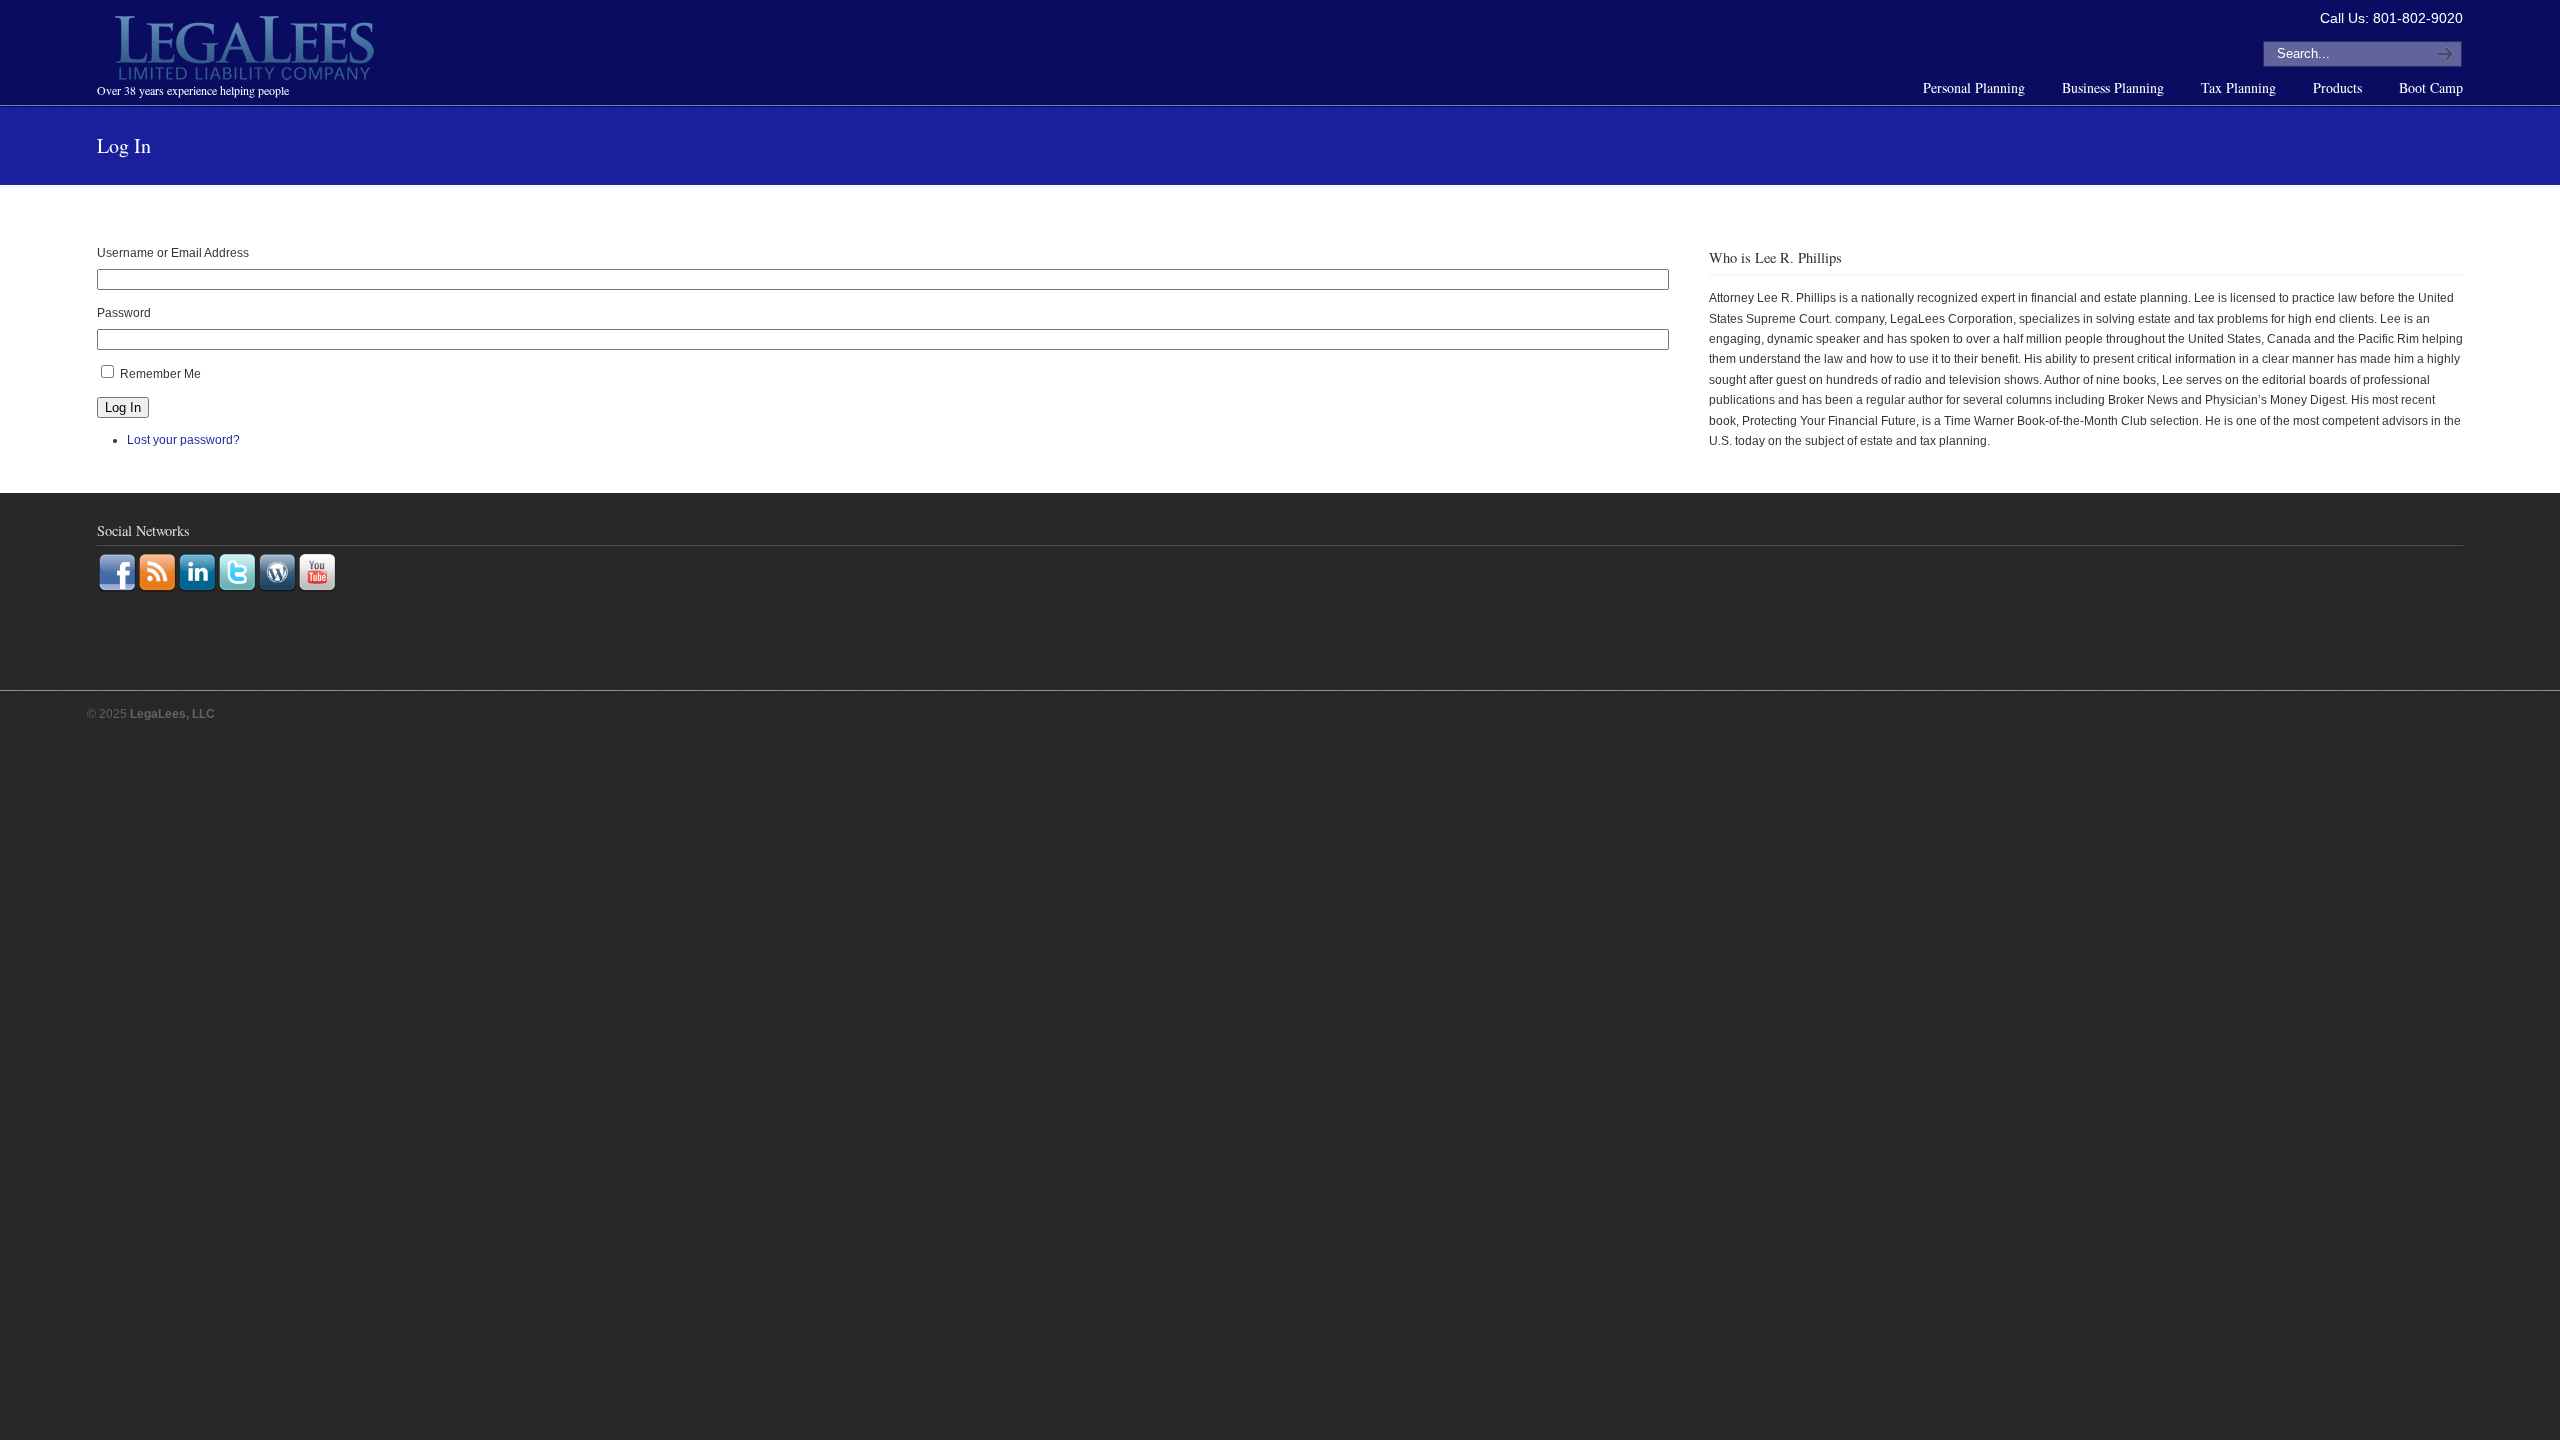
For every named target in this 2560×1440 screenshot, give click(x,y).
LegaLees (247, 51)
==
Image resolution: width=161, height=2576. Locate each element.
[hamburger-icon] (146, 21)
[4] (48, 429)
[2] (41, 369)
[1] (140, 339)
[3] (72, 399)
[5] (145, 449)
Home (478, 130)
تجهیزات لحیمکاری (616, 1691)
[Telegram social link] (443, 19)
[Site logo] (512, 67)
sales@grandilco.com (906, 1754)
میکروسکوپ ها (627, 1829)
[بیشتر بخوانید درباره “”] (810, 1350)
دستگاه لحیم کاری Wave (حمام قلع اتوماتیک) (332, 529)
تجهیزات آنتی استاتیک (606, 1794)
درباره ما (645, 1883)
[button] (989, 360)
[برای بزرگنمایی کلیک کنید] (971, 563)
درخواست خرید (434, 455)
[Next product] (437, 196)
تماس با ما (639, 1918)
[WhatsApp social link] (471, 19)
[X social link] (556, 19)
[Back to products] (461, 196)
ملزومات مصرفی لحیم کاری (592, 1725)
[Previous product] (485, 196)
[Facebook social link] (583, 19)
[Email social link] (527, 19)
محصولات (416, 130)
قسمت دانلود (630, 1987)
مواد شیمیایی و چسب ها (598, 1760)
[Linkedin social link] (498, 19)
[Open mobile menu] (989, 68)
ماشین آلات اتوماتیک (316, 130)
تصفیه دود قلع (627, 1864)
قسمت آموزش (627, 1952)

WHAT YOU NEED TO DO »
Return, word for word, the lines of the data above from the line with "[Open mobile menu] (989, 68)" through the line with "قسمت آموزش (627, 1952)", inclusive.

YOUR SOLUTION »
[Open mobile menu] (989, 68)
ماشین آلات اتوماتیک (316, 130)
تصفیه دود قلع (627, 1864)
قسمت آموزش (627, 1952)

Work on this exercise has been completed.